***** Data supplied *****
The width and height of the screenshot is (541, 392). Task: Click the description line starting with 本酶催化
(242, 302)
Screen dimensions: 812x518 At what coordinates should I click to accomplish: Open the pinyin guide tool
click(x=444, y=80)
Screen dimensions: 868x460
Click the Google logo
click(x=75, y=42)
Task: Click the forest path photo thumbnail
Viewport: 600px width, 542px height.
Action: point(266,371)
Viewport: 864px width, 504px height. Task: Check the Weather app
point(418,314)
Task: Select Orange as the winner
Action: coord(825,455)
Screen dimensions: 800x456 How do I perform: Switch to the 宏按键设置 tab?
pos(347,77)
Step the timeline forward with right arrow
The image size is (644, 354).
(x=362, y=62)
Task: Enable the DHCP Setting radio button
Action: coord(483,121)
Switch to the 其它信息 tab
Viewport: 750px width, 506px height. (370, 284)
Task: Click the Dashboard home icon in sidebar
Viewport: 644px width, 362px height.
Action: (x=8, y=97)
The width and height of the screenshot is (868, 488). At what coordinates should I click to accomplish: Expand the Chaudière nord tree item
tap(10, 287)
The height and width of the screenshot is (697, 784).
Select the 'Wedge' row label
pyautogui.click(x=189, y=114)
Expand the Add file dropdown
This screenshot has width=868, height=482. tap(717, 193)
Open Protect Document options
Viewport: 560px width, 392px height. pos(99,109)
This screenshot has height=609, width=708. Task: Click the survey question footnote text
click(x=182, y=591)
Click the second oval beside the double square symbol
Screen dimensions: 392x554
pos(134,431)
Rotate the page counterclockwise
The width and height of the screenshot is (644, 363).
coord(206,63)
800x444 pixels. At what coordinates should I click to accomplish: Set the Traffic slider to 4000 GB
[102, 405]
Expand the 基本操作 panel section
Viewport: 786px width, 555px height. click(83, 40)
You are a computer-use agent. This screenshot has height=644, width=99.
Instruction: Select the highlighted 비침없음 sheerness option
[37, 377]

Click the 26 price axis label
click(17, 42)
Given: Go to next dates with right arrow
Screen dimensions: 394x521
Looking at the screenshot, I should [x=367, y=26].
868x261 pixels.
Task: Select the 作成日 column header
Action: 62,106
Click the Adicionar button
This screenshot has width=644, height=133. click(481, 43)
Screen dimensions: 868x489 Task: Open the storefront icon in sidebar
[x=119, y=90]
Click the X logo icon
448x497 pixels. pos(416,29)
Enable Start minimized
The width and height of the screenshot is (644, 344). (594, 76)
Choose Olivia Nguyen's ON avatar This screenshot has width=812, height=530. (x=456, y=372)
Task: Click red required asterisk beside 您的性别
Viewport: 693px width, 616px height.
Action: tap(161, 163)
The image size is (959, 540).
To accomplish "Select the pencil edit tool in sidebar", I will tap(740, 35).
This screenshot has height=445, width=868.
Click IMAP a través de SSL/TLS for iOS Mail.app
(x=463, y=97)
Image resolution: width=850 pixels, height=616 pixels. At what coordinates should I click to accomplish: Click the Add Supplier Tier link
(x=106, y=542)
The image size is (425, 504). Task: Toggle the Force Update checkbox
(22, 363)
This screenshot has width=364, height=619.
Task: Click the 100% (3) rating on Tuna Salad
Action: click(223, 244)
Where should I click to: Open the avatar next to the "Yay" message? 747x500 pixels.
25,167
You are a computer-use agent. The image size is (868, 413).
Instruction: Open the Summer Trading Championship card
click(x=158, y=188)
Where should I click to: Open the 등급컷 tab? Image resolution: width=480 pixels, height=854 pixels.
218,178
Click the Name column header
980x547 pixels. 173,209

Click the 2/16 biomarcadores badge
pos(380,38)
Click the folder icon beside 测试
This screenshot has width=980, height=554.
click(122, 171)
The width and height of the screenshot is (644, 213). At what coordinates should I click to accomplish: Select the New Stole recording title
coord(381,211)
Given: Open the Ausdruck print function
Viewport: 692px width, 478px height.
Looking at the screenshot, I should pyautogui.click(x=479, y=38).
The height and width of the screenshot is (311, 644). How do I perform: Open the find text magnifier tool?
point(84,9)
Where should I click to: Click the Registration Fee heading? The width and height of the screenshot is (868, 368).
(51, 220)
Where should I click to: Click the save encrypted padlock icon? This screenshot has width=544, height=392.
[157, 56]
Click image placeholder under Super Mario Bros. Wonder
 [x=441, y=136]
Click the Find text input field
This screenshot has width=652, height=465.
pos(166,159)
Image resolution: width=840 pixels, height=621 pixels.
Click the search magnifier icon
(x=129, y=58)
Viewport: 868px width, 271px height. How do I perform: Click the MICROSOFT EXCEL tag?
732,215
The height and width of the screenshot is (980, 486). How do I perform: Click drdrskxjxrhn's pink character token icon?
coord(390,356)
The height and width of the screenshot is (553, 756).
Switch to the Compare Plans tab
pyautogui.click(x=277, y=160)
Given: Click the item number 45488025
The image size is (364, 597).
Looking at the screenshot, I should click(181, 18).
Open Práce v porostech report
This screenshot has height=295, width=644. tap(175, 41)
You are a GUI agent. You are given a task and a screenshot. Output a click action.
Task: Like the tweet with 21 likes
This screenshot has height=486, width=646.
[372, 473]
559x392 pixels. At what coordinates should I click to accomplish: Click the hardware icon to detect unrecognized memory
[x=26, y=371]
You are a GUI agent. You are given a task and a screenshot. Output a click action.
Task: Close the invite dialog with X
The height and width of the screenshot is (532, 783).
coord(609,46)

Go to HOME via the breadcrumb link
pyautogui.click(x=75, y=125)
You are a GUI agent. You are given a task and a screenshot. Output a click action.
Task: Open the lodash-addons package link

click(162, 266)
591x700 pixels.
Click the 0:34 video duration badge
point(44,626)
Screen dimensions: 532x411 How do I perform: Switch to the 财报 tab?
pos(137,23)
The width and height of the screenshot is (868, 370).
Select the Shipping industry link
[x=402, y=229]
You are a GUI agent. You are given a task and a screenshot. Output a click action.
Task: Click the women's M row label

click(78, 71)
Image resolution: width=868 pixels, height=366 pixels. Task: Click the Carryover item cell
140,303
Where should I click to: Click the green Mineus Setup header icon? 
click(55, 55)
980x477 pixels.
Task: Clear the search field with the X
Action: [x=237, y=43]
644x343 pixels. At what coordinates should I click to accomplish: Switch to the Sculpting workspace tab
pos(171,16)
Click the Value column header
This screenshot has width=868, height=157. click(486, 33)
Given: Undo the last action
*****
> **Aim of the task**
Report each line of the material above where the word "computer" appears.

> **Solution**
You are a computer-use agent. This screenshot has height=644, width=99.
You are a computer-use agent. The image size is (868, 413).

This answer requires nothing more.